--- Your objective ---
Copy every record word for word. Pictures are not part of the copy.

BEGIN

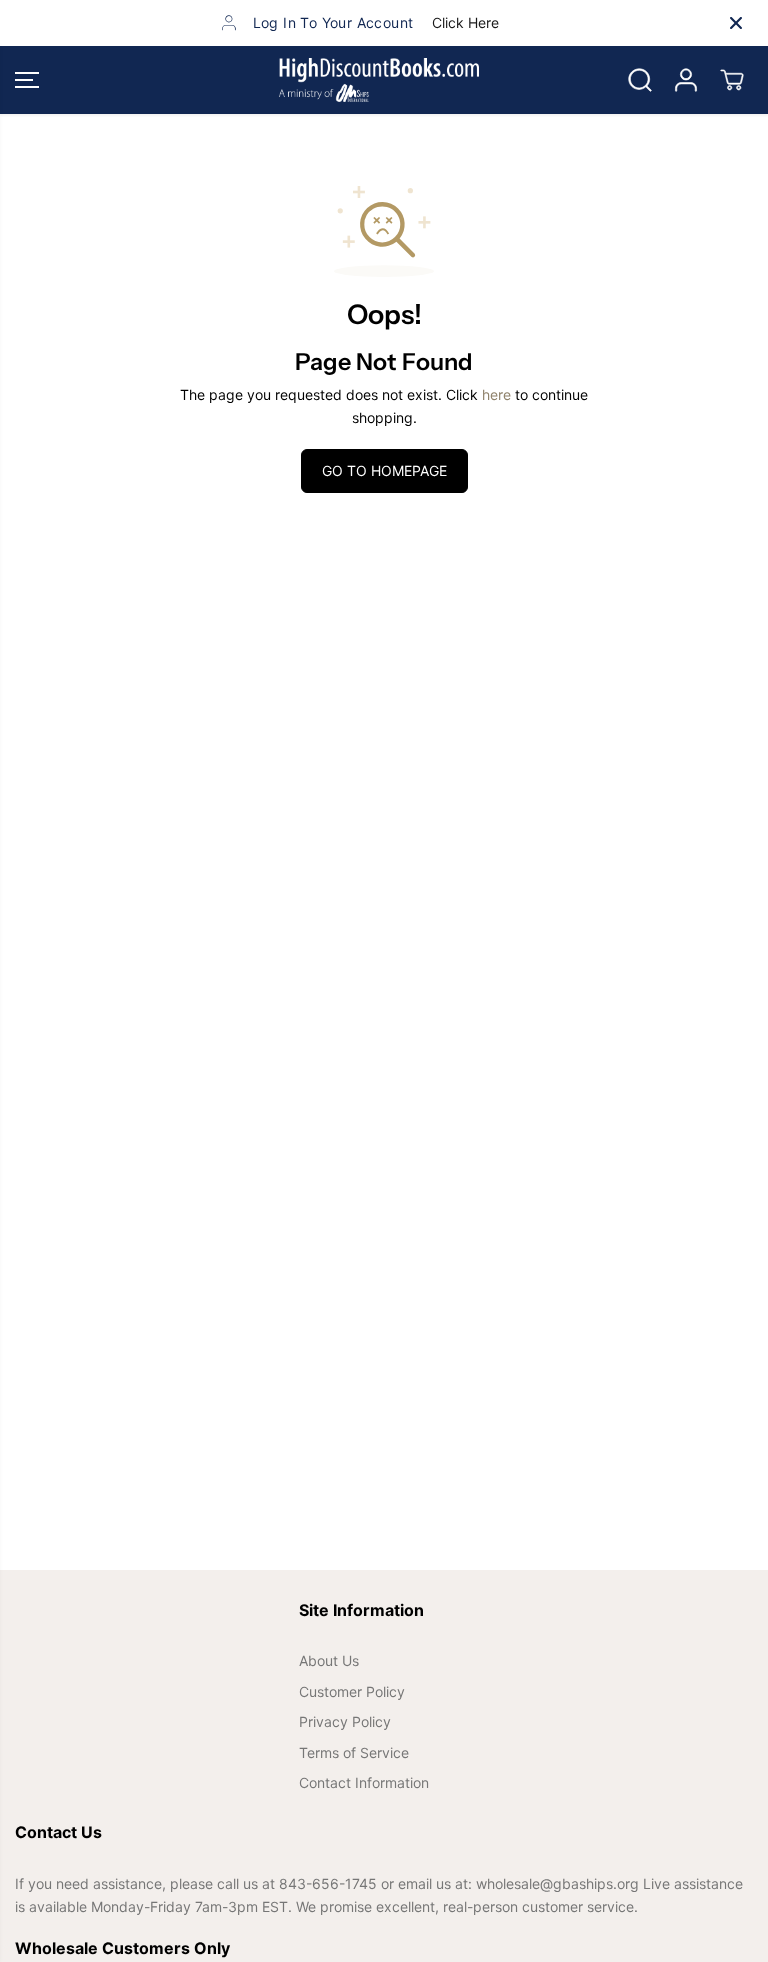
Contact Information (364, 1782)
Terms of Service (354, 1752)
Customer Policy (352, 1691)
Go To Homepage (384, 470)
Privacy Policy (345, 1721)
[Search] (640, 80)
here (496, 394)
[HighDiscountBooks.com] (379, 80)
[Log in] (686, 80)
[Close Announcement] (736, 23)
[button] (27, 80)
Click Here (465, 22)
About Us (329, 1660)
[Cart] (732, 80)
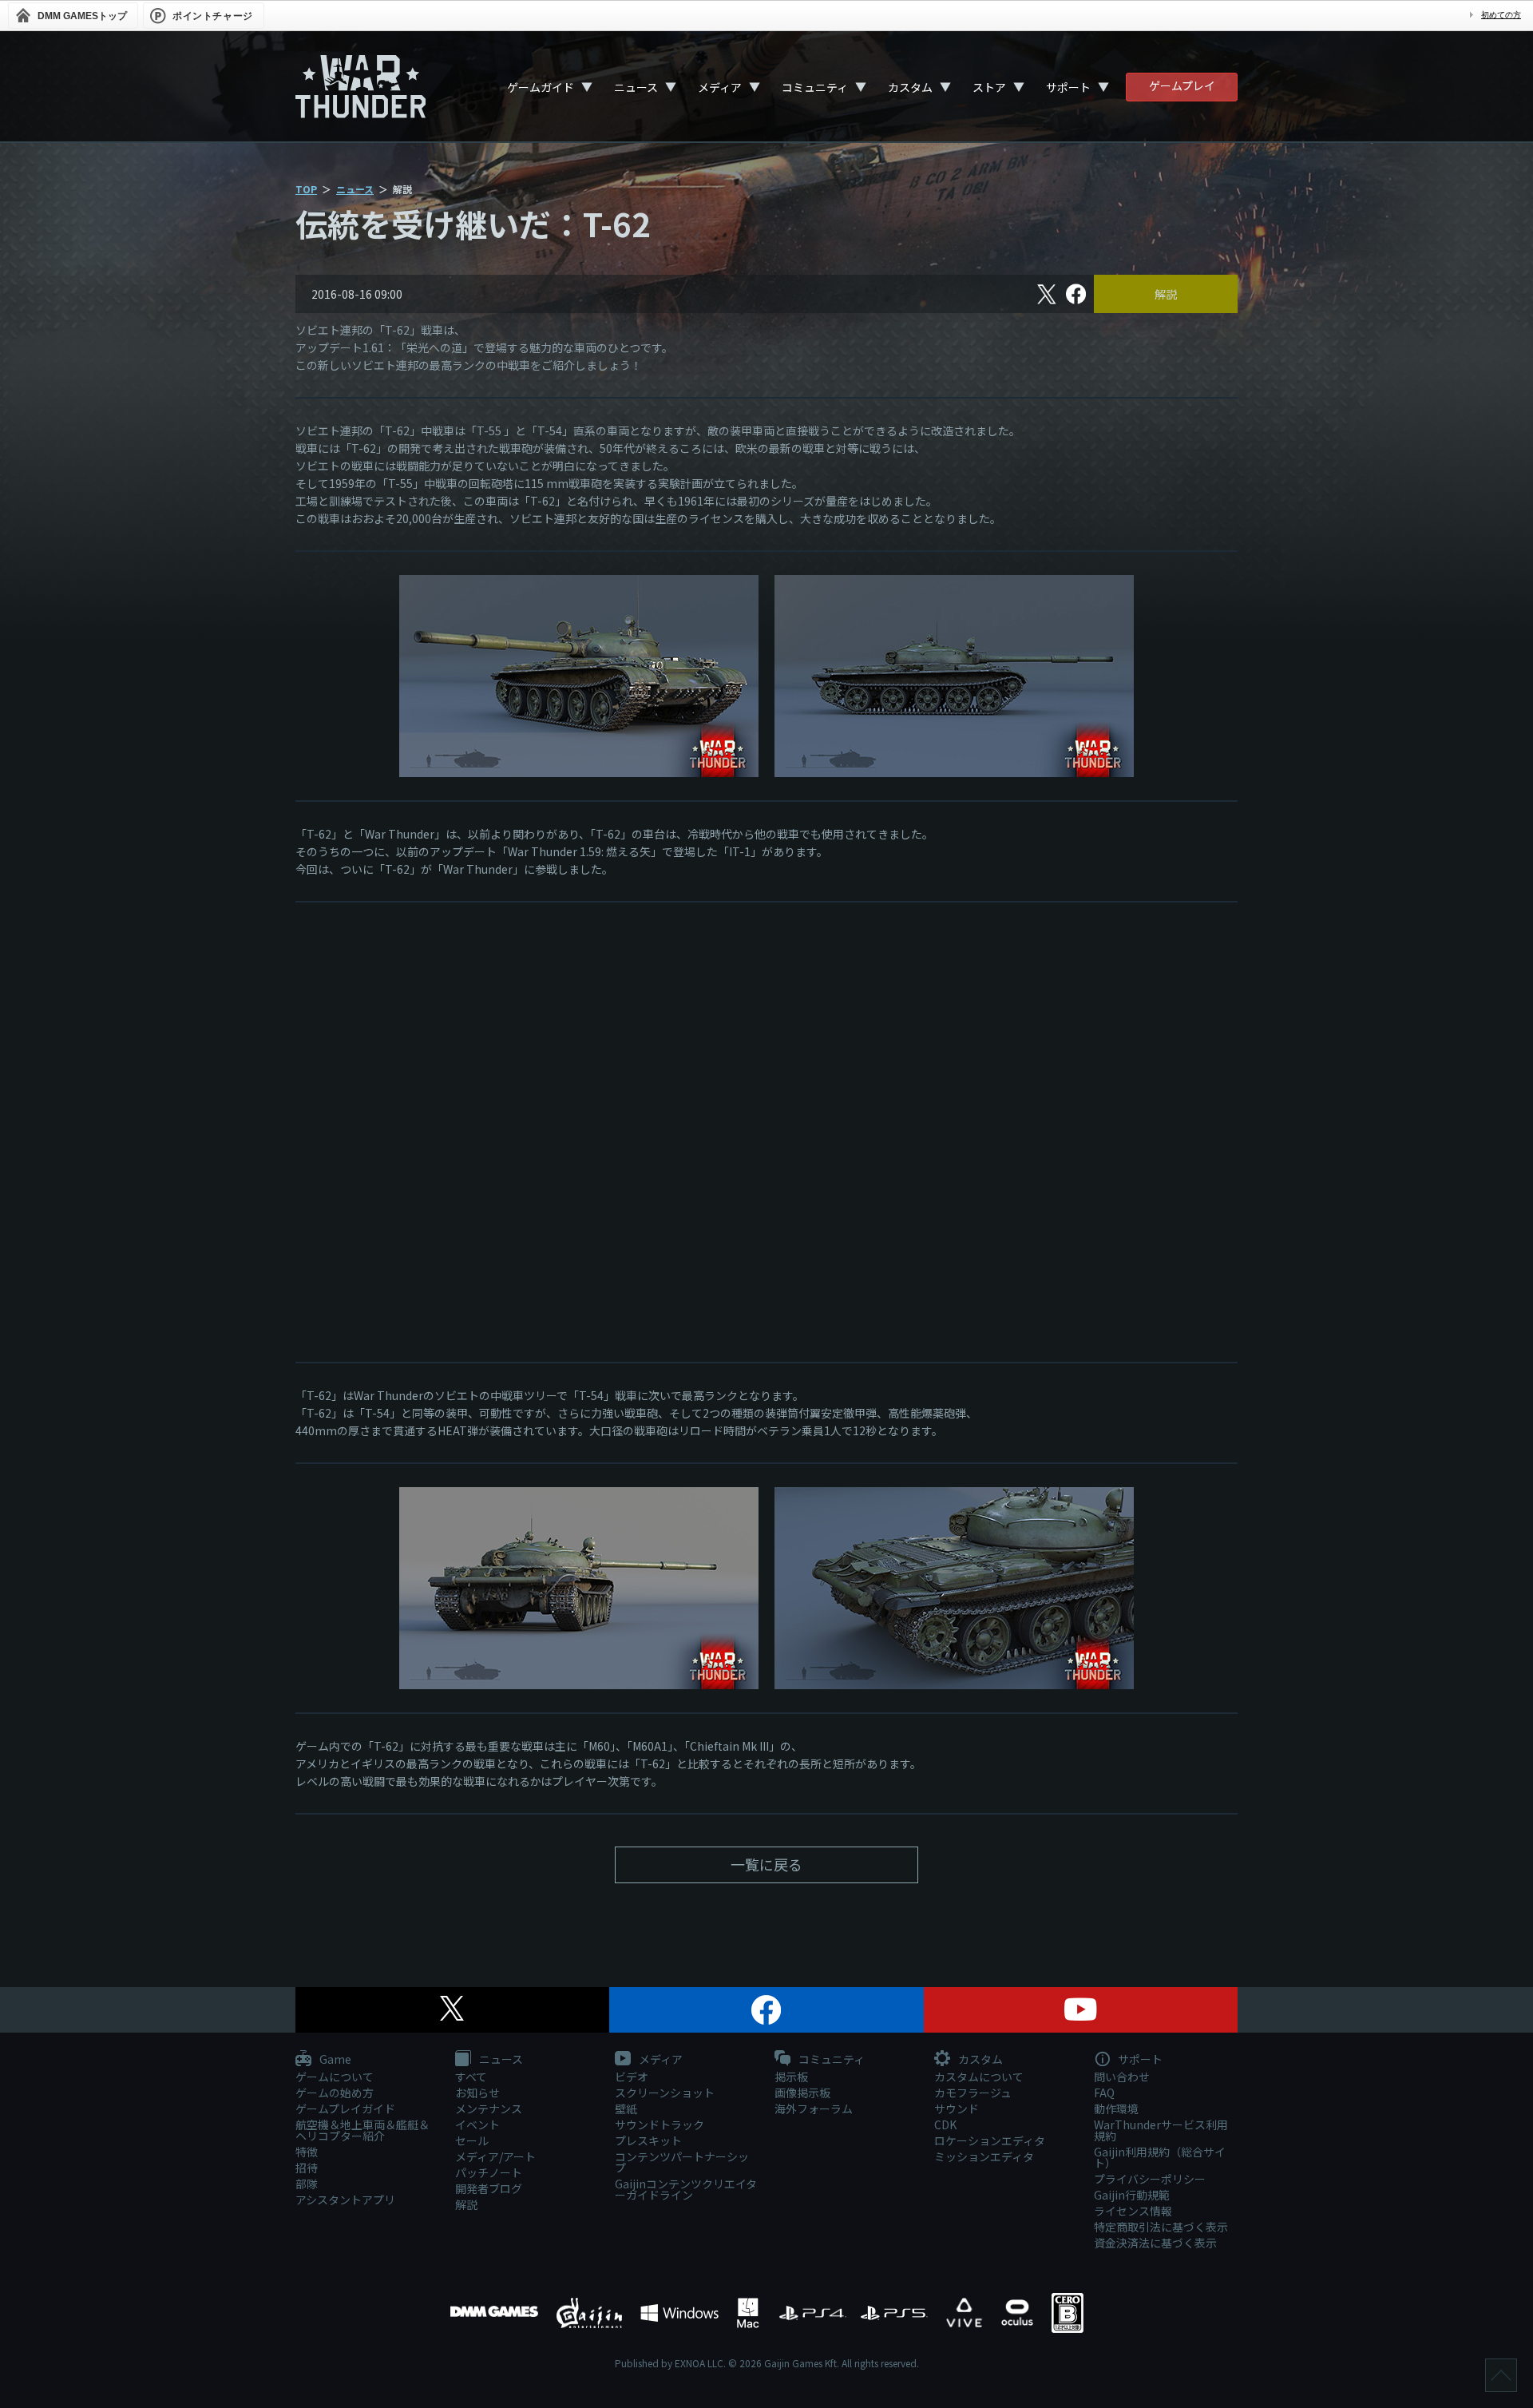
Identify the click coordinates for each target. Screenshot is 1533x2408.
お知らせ (477, 2092)
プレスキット (648, 2140)
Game (334, 2059)
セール (472, 2140)
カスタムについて (979, 2076)
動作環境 (1116, 2108)
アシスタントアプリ (345, 2199)
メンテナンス (488, 2108)
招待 (306, 2167)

END

--- Expected answer ---
Contact Information (364, 1782)
Terms of Service (354, 1752)
Customer Policy (352, 1691)
Go To Homepage (384, 470)
Privacy Policy (345, 1721)
[Search] (640, 80)
here (496, 394)
[HighDiscountBooks.com] (379, 80)
[Log in] (686, 80)
[Close Announcement] (736, 23)
[button] (27, 80)
Click Here (465, 22)
About Us (329, 1660)
[Cart] (732, 80)
Identify the click coordinates for each target. Screenshot is 1533x2408.
お知らせ (477, 2092)
プレスキット (648, 2140)
Game (334, 2059)
セール (472, 2140)
カスタムについて (979, 2076)
動作環境 (1116, 2108)
アシスタントアプリ (345, 2199)
メンテナンス (488, 2108)
招待 (306, 2167)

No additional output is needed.